» Exercise brief
Each record should be returned exactly as it is written.

Pixel coordinate grounding data
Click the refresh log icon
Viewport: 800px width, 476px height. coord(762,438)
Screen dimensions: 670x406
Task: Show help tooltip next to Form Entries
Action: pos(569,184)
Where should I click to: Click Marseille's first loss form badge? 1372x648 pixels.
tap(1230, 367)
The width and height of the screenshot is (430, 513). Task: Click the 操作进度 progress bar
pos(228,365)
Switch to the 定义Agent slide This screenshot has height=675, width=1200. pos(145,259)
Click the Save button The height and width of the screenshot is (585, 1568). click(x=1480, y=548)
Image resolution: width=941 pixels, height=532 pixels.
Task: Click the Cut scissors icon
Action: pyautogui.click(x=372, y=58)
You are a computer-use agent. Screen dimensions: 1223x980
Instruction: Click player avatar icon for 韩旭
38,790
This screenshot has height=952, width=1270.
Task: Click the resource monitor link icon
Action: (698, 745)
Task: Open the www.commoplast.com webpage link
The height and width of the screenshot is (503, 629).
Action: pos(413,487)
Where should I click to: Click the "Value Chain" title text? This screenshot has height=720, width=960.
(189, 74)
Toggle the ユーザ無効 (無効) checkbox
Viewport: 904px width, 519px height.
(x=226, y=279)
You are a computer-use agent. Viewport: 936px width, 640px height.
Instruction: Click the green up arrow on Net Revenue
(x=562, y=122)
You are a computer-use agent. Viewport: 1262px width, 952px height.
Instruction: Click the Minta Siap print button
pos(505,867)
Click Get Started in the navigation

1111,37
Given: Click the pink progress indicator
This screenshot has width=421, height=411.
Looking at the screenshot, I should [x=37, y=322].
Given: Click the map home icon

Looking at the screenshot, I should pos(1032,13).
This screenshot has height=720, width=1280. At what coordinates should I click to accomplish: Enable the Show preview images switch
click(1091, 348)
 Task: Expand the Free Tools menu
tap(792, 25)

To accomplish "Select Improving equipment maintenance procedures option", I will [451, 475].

» Written answer
Click the refresh log icon
Viewport: 800px width, 476px height. coord(762,438)
Screen dimensions: 670x406
Task: Show help tooltip next to Form Entries
Action: pos(569,184)
Where should I click to: Click Marseille's first loss form badge? 1372x648 pixels.
tap(1230, 367)
The width and height of the screenshot is (430, 513). Task: Click the 操作进度 progress bar
pos(228,365)
Switch to the 定义Agent slide This screenshot has height=675, width=1200. pos(145,259)
Click the Save button The height and width of the screenshot is (585, 1568). click(x=1480, y=548)
Image resolution: width=941 pixels, height=532 pixels.
Task: Click the Cut scissors icon
Action: pyautogui.click(x=372, y=58)
You are a computer-use agent. Screen dimensions: 1223x980
Instruction: Click player avatar icon for 韩旭
38,790
This screenshot has height=952, width=1270.
Task: Click the resource monitor link icon
Action: (698, 745)
Task: Open the www.commoplast.com webpage link
The height and width of the screenshot is (503, 629).
Action: pos(413,487)
Where should I click to: Click the "Value Chain" title text? This screenshot has height=720, width=960.
(189, 74)
Toggle the ユーザ無効 (無効) checkbox
Viewport: 904px width, 519px height.
(x=226, y=279)
You are a computer-use agent. Viewport: 936px width, 640px height.
Instruction: Click the green up arrow on Net Revenue
(x=562, y=122)
You are a computer-use agent. Viewport: 1262px width, 952px height.
Instruction: Click the Minta Siap print button
pos(505,867)
Click Get Started in the navigation

1111,37
Given: Click the pink progress indicator
This screenshot has width=421, height=411.
Looking at the screenshot, I should [x=37, y=322].
Given: Click the map home icon

Looking at the screenshot, I should pos(1032,13).
This screenshot has height=720, width=1280. At what coordinates should I click to accomplish: Enable the Show preview images switch
click(1091, 348)
 Task: Expand the Free Tools menu
tap(792, 25)

To accomplish "Select Improving equipment maintenance procedures option", I will [451, 475].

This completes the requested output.